Duffle

— Vous acceptez ? demanda anxieusement Frank.

— Non.

— Connaissez-vous quelqu’un qui serait susceptible d’accepter ce poste ?

Frank donnait une illustration classique de ce que Bokonon appelle le duffle. Le duffle au sens bokononiste, c’est le destin de milliers et de milliers de personnes lorsqu’elles sont placées entre les mains d’un stuppa. Un stuppa est un enfant perdu dans le brouillard.

Je ris.

— Qu’est-ce qu’il y a de drôle ? s’enquit Frank.

— Ne faites pas attention, le priai-je. Je suis un pervers notoire en ce qui concerne le rire.

— C’est de moi que vous riez ?

Je secouai la tête.

— Non.

— Parole d’honneur ?

— Parole d’honneur.

— On se moquait toujours de moi autrefois.

— Vous avez dû l’imaginer.

— On me criait des sottises. Je n’ai pas imaginé ça.

— Les gens sont souvent méchants sans le vouloir, émis-je.

Mais je n’en aurais pas donné ma parole d’honneur.

— Savez-vous ce que me criaient mes camarades ?

— Non.

— Ils me criaient : « Hé, X-9, où vas-tu ? »

— Ce n’est pas trop méchant, il me semble.

— C’est ainsi qu’ils m’appelaient, dit Frank plongé dans ses souvenirs, l’air boudeur. L’agent secret X-9.

Je ne lui dis pas que je le savais déjà.

— Où vas-tu comme ça, X-9 ? répéta Frank.

J’essayai de me représenter ses tourmenteurs et d’imaginer où les coups d’aiguillon du destin avaient fini par les pousser.
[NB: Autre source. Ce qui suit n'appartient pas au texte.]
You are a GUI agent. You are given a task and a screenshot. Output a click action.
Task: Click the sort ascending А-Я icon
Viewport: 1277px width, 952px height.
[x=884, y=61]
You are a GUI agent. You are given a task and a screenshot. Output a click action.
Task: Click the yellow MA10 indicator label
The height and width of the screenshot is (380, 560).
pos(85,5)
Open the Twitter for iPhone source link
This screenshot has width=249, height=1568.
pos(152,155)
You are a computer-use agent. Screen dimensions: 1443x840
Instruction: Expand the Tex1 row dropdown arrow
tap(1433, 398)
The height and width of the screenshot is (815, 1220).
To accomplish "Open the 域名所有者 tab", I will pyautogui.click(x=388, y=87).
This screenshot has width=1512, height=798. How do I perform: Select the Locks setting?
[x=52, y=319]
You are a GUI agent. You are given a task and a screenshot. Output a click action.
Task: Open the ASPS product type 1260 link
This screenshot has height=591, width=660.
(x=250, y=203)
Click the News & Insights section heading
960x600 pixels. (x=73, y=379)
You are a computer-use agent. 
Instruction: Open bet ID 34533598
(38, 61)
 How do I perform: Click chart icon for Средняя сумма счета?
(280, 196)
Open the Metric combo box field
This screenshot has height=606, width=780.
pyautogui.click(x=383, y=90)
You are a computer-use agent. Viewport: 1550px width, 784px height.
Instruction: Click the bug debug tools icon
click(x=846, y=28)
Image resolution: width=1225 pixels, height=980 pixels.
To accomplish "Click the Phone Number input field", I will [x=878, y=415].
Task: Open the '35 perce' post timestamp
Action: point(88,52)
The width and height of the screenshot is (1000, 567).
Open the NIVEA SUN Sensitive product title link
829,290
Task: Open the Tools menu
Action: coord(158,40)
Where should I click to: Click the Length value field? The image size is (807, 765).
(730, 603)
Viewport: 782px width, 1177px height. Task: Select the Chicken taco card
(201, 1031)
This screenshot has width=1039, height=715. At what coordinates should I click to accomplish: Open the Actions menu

À coup sûr, les petits malins qui s’étaient moqués de Frank étaient confortablement installés dans des situations sinistres, aux Forges et Fonderies, à l’Électricité d’Ilium ou à la Compagnie du téléphone…

Et voici que j’avais devant moi l’agent secret X-9 devenu général de brigade, un général qui voulait me faire roi… dans une grotte fermée par une cataracte tropicale.

— Ils auraient été rudement surpris si je m’étais arrêté pour leur dire où j’allais.

— Vous voulez dire qu’une sorte de prémonition vous chuchotait que vous finiriez ici ?

C’était une question bokononiste.

— J’allais au Jack’s Model Shop, dit-il en passant inconsciemment du sublime au terre à terre.

— Oh !

— Ils savaient tous que c’était là que j’allais, mais ils ignoraient ce qui s’y passait en réalité. Ils auraient été bien surpris s’ils l’avaient su – surtout les filles. Elles croyaient que je ne savais rien des filles.

— Et que se passait-il en réalité ?

— Je tringlais tous les jours la femme de Jack. C’est pour ça que je m’endormais tout le temps au lycée. C’est pour ça que je n’ai jamais réalisé toutes mes possibilités.

Il chassa de lui ce souvenir sordide.

— Allons, soyez président de San Lorenzo ! Avec votre personnalité, vous ferez un excellent président. J’insiste.